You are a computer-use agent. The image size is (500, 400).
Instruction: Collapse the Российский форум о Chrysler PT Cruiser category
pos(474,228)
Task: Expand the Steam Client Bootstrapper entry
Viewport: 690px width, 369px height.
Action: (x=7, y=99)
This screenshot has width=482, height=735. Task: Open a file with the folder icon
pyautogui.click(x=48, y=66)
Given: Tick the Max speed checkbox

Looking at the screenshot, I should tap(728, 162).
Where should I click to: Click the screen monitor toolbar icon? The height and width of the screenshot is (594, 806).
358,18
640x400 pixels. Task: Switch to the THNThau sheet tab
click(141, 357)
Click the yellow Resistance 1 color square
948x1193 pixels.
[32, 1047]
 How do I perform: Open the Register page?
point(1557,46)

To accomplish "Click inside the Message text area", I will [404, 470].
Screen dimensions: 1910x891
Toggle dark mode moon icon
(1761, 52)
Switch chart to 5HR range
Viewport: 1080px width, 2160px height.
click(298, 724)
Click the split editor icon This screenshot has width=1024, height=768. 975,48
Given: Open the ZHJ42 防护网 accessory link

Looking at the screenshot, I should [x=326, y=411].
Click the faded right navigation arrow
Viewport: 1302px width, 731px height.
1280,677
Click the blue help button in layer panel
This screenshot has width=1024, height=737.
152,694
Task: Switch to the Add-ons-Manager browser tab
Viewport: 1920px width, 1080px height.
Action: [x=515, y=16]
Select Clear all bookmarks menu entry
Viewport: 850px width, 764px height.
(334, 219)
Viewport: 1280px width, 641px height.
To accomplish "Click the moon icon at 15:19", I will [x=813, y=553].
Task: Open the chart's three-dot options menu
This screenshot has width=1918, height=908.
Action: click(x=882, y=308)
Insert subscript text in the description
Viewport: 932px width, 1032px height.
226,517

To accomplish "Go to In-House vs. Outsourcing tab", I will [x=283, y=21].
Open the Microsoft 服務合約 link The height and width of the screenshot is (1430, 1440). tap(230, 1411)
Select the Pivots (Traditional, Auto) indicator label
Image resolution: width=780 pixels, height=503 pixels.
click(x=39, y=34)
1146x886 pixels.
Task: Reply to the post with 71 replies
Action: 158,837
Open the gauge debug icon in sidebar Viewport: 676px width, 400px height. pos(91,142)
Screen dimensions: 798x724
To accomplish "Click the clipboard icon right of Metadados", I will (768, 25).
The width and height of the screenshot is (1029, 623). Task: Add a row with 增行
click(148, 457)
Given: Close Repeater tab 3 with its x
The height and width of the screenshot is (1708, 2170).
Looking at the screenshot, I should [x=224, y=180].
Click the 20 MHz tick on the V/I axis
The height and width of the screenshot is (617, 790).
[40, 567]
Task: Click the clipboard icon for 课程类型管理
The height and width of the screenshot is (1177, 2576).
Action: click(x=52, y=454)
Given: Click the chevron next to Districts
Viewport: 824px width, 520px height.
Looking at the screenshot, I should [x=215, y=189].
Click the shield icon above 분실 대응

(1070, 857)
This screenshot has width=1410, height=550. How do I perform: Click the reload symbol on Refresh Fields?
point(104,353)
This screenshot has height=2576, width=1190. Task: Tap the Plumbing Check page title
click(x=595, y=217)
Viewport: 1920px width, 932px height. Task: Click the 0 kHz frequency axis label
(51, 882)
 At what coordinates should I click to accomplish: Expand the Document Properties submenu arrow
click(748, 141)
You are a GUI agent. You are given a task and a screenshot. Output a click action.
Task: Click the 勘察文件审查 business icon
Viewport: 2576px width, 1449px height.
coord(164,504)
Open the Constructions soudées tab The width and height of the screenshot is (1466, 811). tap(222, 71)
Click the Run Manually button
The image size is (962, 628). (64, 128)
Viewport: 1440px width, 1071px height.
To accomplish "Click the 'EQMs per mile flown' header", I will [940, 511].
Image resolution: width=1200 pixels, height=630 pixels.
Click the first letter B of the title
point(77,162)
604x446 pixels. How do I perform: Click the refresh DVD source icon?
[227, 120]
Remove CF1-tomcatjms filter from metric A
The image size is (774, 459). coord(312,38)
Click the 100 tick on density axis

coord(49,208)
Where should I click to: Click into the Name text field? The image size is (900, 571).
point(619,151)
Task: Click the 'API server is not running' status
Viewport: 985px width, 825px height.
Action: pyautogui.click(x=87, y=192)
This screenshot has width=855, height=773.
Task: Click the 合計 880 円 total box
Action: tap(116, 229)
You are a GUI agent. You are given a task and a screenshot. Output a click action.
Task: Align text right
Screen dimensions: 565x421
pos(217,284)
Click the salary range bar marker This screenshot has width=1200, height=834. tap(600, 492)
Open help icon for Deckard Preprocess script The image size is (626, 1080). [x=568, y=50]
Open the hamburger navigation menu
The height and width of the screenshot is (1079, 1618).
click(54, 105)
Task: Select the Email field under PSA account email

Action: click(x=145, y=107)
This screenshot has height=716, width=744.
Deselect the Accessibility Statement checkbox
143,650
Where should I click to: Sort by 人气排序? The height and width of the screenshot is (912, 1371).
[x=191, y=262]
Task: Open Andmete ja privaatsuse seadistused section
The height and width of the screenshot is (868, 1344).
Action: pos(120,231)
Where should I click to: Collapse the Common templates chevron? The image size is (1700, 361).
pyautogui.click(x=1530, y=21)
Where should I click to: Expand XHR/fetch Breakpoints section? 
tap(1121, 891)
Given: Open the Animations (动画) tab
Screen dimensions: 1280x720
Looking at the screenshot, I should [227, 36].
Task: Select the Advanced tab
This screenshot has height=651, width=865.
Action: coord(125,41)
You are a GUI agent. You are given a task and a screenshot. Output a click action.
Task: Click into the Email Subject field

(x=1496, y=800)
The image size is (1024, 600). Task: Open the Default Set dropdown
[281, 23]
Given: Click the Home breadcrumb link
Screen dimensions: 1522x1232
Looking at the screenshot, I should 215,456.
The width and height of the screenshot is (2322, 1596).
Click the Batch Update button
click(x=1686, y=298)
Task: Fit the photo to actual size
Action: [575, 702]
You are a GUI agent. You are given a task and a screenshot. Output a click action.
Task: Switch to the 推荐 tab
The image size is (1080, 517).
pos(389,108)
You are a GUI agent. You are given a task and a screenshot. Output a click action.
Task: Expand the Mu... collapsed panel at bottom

* [Task objective] Quote the lines above word for word, starting with the line containing "How do I perform: Open the Register page?" and ending with the line containing "Looking at the screenshot, I should [x=326, y=411].", both included.

* [Response to the exercise]
 How do I perform: Open the Register page?
point(1557,46)

To accomplish "Click inside the Message text area", I will [404, 470].
Screen dimensions: 1910x891
Toggle dark mode moon icon
(1761, 52)
Switch chart to 5HR range
Viewport: 1080px width, 2160px height.
click(298, 724)
Click the split editor icon This screenshot has width=1024, height=768. 975,48
Given: Open the ZHJ42 防护网 accessory link

Looking at the screenshot, I should [x=326, y=411].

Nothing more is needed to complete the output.